Pagina:
↓↓↓

C’è un passaggio nel film Un sacco bello di Carlo Verdone in cui Mario Brega esclama:

“Manco le basi del mestiere te ricordi…”

Ecco, è la citazione che m’è scaturita leggendo “Svuota il carrello. Il Marketing spiegato benissimo” di Gianluca Diegoli, in cui l’autore (ri)parte proprio dalle basi del suo settore, il marketing e, con la scusa di scrivere un manuale di autodifesa per i consumatori che è anche un breviario minimo per aspiranti marketer, sembra ricordare a tutti i markettari (veri o presunti) che ripartire dalle basi è… la base.

Da tempo ormai si sente parlare di qualcosa-marketing (web-, social-, email-, ecc), ma in effetti prima di internet non c’erano distinzioni: il marketing era tale per la pubblicità sulla carta stampata e le affissioni pubblicitarie, passando per gli spot in radio e la réclame in televisione. Non si sottilizzava sulle tipologie di marketing, come invece è accaduto dopo, con l’avvento di internet. Forse perché non esistono differenziazioni, le basi della disciplina sono quelle e restano valide.

↑↑↑

Cosa fare:
A – Come riassumeresti la pagina in due frasi?
B – Rispondi alle domande seguenti sulla pagina:
(i) In quale film compare la battuta di Mario Brega?
(ii) Chi ha scritto «Svuota il carrello. Il Marketing spiegato benissimo»?
(iii) Con l'avvento di che cosa si è cominciato a distinguere fra tipologie di marketing?
C – Queste affermazioni concordano con la pagina? Per ciascuna rispondi sì o no e cita fra virgolette le parole della pagina che lo stabiliscono.
(i) Nel film la battuta citata è pronunciata da Carlo Verdone.
(ii) Il libro è presentato anche come breviario minimo per aspiranti marketer.
(iii) Prima di internet il marketing era già suddiviso in web-, social- ed email-marketing.

Dati forniti:
↓↓↓

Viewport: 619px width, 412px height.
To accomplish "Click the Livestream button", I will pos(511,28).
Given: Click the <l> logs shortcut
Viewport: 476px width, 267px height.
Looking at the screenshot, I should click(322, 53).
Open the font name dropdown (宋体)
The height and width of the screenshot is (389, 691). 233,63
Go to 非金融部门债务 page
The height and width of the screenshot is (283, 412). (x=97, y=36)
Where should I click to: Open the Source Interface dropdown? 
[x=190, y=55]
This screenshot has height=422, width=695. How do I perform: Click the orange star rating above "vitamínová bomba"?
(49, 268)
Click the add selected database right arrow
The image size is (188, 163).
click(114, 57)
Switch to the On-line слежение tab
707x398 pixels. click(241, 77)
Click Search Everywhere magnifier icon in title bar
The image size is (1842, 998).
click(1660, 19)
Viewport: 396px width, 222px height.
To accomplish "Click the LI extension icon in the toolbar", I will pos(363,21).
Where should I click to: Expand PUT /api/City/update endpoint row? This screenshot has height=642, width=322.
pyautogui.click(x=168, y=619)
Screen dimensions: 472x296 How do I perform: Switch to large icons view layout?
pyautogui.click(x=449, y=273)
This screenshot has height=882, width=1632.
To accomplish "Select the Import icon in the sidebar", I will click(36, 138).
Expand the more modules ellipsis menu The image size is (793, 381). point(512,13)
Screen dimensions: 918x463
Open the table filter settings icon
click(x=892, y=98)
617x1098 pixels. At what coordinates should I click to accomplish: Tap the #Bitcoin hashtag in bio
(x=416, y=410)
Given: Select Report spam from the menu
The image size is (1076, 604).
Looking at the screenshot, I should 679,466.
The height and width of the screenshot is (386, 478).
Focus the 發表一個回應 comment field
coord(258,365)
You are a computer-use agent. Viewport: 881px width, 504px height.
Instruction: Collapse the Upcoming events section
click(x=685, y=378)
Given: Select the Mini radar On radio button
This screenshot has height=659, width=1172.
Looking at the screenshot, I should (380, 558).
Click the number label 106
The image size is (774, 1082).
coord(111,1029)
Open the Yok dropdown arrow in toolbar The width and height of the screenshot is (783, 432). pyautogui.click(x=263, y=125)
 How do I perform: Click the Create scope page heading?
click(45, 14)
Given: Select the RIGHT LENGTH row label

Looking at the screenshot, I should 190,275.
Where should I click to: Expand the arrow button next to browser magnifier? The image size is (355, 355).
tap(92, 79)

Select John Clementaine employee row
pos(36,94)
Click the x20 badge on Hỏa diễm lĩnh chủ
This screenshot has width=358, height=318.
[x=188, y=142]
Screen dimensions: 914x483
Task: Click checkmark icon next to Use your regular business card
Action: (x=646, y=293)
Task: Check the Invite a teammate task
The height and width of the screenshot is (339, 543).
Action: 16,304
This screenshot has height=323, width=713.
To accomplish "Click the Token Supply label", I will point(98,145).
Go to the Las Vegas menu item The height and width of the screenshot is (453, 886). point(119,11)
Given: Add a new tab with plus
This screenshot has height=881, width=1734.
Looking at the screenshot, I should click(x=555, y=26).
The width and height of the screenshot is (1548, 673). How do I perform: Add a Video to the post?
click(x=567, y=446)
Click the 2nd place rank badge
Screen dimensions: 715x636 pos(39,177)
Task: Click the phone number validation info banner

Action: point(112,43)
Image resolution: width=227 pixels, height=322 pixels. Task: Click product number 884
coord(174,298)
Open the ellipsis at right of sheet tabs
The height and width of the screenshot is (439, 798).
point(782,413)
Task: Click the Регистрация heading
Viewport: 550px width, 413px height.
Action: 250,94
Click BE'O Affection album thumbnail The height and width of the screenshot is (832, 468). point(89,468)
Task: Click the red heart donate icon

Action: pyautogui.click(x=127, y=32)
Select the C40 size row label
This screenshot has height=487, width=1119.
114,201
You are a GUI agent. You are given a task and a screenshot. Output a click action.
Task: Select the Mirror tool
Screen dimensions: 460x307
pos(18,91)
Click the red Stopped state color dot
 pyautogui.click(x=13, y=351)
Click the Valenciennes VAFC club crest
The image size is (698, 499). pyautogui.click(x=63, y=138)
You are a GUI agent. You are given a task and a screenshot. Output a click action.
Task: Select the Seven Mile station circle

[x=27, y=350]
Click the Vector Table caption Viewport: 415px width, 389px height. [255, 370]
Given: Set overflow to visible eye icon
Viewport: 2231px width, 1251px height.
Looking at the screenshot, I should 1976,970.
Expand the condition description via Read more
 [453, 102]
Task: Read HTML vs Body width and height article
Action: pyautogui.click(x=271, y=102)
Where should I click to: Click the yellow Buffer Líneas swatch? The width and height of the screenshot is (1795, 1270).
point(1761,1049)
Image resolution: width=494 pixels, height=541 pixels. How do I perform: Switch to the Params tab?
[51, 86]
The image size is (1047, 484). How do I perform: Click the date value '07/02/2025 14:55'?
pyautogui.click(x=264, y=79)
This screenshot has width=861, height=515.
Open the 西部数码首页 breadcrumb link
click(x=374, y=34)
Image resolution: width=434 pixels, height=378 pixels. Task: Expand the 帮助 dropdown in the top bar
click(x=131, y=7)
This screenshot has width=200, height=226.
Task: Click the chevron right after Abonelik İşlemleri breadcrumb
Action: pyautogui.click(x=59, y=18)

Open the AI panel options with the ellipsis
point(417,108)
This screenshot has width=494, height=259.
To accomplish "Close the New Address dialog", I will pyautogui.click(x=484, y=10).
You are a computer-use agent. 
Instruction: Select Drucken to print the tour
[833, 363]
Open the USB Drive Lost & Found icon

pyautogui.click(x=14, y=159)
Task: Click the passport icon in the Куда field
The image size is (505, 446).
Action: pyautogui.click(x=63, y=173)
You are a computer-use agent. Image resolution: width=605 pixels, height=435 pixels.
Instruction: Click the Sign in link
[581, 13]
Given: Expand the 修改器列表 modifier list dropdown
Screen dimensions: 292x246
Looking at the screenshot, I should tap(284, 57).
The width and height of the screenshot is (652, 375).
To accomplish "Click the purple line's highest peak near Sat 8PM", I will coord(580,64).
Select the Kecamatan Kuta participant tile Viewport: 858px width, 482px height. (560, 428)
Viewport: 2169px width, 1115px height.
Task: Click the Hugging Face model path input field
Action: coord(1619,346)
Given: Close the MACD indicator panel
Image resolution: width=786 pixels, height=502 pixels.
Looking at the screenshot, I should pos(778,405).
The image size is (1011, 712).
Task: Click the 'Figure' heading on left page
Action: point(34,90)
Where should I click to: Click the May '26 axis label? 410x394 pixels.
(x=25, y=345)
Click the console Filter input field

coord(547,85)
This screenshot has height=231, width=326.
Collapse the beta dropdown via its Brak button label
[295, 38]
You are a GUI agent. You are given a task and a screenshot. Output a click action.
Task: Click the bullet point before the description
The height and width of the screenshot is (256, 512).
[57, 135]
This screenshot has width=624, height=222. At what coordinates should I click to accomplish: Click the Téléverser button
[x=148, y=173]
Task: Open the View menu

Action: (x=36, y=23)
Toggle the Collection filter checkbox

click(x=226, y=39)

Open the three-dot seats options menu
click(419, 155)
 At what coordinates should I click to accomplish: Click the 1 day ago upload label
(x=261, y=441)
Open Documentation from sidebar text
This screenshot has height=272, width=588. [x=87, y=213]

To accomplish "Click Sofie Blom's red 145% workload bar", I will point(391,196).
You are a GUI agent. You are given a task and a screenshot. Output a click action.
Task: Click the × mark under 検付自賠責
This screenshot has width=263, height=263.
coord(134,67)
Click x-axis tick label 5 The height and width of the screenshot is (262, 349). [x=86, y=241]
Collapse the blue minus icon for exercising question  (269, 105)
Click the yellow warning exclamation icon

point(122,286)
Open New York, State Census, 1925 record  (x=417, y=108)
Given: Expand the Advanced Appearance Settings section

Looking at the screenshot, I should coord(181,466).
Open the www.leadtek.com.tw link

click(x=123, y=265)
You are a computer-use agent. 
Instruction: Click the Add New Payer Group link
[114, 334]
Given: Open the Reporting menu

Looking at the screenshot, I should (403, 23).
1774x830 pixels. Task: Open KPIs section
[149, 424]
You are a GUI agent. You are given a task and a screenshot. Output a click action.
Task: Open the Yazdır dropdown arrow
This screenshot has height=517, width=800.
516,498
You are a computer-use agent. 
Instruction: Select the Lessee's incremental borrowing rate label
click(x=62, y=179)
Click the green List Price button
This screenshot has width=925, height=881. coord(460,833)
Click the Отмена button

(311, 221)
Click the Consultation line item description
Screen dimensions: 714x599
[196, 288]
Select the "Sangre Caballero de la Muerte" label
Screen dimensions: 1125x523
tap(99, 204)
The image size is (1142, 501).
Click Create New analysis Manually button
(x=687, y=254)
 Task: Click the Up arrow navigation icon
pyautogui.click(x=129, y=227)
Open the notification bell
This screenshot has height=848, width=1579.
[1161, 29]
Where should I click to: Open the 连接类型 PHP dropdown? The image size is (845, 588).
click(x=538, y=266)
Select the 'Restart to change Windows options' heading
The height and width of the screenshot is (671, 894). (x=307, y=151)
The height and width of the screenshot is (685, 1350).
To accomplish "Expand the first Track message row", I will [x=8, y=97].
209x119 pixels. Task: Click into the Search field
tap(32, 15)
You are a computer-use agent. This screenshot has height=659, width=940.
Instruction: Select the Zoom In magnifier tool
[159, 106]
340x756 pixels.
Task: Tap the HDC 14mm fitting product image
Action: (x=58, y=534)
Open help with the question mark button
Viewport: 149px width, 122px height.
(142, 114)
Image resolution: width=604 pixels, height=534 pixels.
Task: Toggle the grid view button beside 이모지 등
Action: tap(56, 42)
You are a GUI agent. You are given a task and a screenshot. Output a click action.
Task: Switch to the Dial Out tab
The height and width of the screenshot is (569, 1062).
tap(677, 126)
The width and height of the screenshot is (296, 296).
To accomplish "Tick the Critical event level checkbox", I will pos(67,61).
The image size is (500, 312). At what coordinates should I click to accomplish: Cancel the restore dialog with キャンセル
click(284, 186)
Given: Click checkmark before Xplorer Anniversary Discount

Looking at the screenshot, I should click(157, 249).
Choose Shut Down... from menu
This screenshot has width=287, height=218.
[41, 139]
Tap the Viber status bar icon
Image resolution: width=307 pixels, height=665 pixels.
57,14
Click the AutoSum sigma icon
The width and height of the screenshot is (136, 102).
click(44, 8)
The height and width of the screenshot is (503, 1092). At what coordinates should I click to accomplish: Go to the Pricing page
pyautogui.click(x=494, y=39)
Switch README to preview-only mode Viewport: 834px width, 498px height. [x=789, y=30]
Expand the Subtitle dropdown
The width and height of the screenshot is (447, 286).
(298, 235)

↑↑↑

Risposte ai compiti:
A – Leggendo «Svuota il carrello. Il Marketing spiegato benissimo» di Gianluca Diegoli, a chi scrive è tornata in mente una battuta di Mario Brega nel film Un sacco bello di Carlo Verdone, perché l'autore riparte dalle basi del marketing con un manuale di autodifesa per i consumatori che è anche un breviario minimo per aspiranti marketer. Prima di internet il marketing non si distingueva in tipologie, e le basi della disciplina restano valide.

B –
(i) Un sacco bello di Carlo Verdone.
(ii) Gianluca Diegoli.
(iii) Internet.

C –
(i) No: «in cui Mario Brega esclama».
(ii) Sì: «un manuale di autodifesa per i consumatori che è anche un breviario minimo per aspiranti marketer».
(iii) No: «prima di internet non c’erano distinzioni».